■ **Your objective**
Transcribe the entries below exactly.

■ **Excerpted data**

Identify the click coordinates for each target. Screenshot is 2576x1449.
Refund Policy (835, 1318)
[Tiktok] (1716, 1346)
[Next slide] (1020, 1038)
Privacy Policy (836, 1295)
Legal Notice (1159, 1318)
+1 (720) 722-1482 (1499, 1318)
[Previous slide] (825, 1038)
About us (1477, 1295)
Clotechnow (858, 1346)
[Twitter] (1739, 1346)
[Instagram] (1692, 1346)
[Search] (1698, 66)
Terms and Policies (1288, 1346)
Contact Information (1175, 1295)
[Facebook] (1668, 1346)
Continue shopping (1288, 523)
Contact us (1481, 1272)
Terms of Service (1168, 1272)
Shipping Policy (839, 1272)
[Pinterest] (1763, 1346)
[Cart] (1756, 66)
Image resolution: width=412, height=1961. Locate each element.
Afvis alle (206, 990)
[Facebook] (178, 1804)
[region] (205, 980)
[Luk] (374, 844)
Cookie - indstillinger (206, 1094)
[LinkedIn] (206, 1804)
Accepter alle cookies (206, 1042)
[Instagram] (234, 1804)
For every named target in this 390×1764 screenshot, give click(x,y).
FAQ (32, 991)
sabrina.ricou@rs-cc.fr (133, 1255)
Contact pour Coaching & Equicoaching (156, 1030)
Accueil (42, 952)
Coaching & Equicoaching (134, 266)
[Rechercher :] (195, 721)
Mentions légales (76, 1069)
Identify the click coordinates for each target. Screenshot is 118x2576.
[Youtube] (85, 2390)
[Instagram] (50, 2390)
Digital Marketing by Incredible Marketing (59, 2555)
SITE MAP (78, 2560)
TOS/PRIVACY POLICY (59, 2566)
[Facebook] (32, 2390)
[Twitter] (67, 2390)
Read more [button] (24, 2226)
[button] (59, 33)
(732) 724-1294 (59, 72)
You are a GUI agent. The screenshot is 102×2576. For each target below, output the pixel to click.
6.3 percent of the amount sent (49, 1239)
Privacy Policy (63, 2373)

■ **Result below**
Identify the click coordinates for each target. Screenshot is 2576x1449.
Refund Policy (835, 1318)
[Tiktok] (1716, 1346)
[Next slide] (1020, 1038)
Privacy Policy (836, 1295)
Legal Notice (1159, 1318)
+1 (720) 722-1482 (1499, 1318)
[Previous slide] (825, 1038)
About us (1477, 1295)
Clotechnow (858, 1346)
[Twitter] (1739, 1346)
[Instagram] (1692, 1346)
[Search] (1698, 66)
Terms and Policies (1288, 1346)
Contact Information (1175, 1295)
[Facebook] (1668, 1346)
Continue shopping (1288, 523)
Contact us (1481, 1272)
Terms of Service (1168, 1272)
Shipping Policy (839, 1272)
[Pinterest] (1763, 1346)
[Cart] (1756, 66)
Image resolution: width=412, height=1961. Locate each element.
Afvis alle (206, 990)
[Facebook] (178, 1804)
[region] (205, 980)
[Luk] (374, 844)
Cookie - indstillinger (206, 1094)
[LinkedIn] (206, 1804)
Accepter alle cookies (206, 1042)
[Instagram] (234, 1804)
For every named target in this 390×1764 screenshot, give click(x,y).
FAQ (32, 991)
sabrina.ricou@rs-cc.fr (133, 1255)
Contact pour Coaching & Equicoaching (156, 1030)
Accueil (42, 952)
Coaching & Equicoaching (134, 266)
[Rechercher :] (195, 721)
Mentions légales (76, 1069)
Identify the click coordinates for each target. Screenshot is 118x2576.
[Youtube] (85, 2390)
[Instagram] (50, 2390)
Digital Marketing by Incredible Marketing (59, 2555)
SITE MAP (78, 2560)
TOS/PRIVACY POLICY (59, 2566)
[Facebook] (32, 2390)
[Twitter] (67, 2390)
Read more [button] (24, 2226)
[button] (59, 33)
(732) 724-1294 (59, 72)
You are a GUI agent. The screenshot is 102×2576. For each target below, output the pixel to click.
6.3 percent of the amount sent (49, 1239)
Privacy Policy (63, 2373)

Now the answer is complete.